A bill that would decriminalize small amounts of marijuana in New Hampshire is expected to be signed by Gov. Chris Sununu. It will make the Granite State the very last in New England to do so.
"I know New Hampshire is late compared to other states, but we finally did the right thing," said New Hampshire House Democratic Leader Steve Shurtleff.
For the first time in the state's history, a bill decriminalizing three quarters of an ounce of marijuana has now passed the New Hampshire House and Senate.
U.S. & World
"I think it was time for New Hampshire to do it," said Concord resident Naomi Fitzgibbons.
The governor is expected to sign the bill, which would make possessing a small amount of marijuana a violation instead of a crime, removing any possibility of jail time for violators.
"I spent my working career in law enforcement," Shurtleff said in a Friday interview. "I hate to see anyone end up with a criminal conviction because they had a couple joints on them."
But some Granite Staters are afraid decriminalization is a slippery slope.

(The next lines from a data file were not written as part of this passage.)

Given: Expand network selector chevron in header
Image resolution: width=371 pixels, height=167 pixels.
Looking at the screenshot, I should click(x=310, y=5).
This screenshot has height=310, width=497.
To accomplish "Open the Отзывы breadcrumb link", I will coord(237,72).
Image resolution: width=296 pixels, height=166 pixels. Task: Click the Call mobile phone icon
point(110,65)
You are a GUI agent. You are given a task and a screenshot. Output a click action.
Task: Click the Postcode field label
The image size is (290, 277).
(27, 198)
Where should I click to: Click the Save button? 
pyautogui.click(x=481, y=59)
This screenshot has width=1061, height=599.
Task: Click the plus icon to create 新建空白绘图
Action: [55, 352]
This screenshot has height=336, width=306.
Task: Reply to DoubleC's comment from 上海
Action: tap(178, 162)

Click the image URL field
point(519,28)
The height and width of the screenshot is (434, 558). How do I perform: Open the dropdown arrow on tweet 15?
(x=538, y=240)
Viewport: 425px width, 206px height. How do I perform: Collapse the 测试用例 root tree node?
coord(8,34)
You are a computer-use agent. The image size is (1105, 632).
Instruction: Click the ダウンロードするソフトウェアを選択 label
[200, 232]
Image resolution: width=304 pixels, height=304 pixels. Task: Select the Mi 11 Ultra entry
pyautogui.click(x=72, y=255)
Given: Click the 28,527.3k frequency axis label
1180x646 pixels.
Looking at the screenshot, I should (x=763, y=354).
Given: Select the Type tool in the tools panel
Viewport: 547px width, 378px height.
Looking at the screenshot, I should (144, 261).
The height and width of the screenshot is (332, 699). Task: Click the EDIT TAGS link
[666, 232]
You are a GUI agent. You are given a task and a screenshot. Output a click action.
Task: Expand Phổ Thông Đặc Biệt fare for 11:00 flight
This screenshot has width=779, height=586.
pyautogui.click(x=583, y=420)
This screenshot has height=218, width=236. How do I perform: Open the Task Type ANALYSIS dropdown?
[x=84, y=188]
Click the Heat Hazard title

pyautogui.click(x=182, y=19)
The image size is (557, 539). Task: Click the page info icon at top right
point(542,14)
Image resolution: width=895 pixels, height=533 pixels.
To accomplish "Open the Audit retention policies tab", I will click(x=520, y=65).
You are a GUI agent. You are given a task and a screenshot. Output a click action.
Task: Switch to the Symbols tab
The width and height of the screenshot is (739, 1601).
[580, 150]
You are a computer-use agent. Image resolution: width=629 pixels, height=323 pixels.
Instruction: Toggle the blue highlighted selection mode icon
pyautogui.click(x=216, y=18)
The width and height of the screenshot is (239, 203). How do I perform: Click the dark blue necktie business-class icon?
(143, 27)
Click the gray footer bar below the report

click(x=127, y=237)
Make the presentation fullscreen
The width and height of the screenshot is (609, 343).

"Could be leading toward legalizing larger amount," said Pittsfield resident Evelyn Richard. "When is enough enough?"
That concern is shared by representatives with the health advocacy group New Futures.
"When you use terms like 'decriminalization,' it makes it sound like, well, it's OK," said New Futures Vice President of Advocacy Kate Frey.
But for the first time, Frey says New Futures did not oppose this bill. Instead, advocates worked with lawmakers to find common ground, like ensuring the $100 fine will go directly into substance abuse programs in the state.
"We understand this doesn't need to be a criminal offense, but at the same time, we need to have prevention measures in place," Frey said.
When it comes to enforcement, local police agencies say not much changes for them.
Capt. Brett Morgan with the Plaistow Police Department is making it clear, this bill does not mean that it's OK to carry marijuana.
"People get misinformed with what decriminalization means. It's not legalization," Capt. Morgan said. "At the end of the day, it is still illegal to possess it."
Morgan is afraid this bill sends the wrong message to residents in a state struggling with a growing drug epidemic.
"I think it lessens the focus on it," he said.
No timeline yet on when Gov. Sununu plans to sign the bill into law.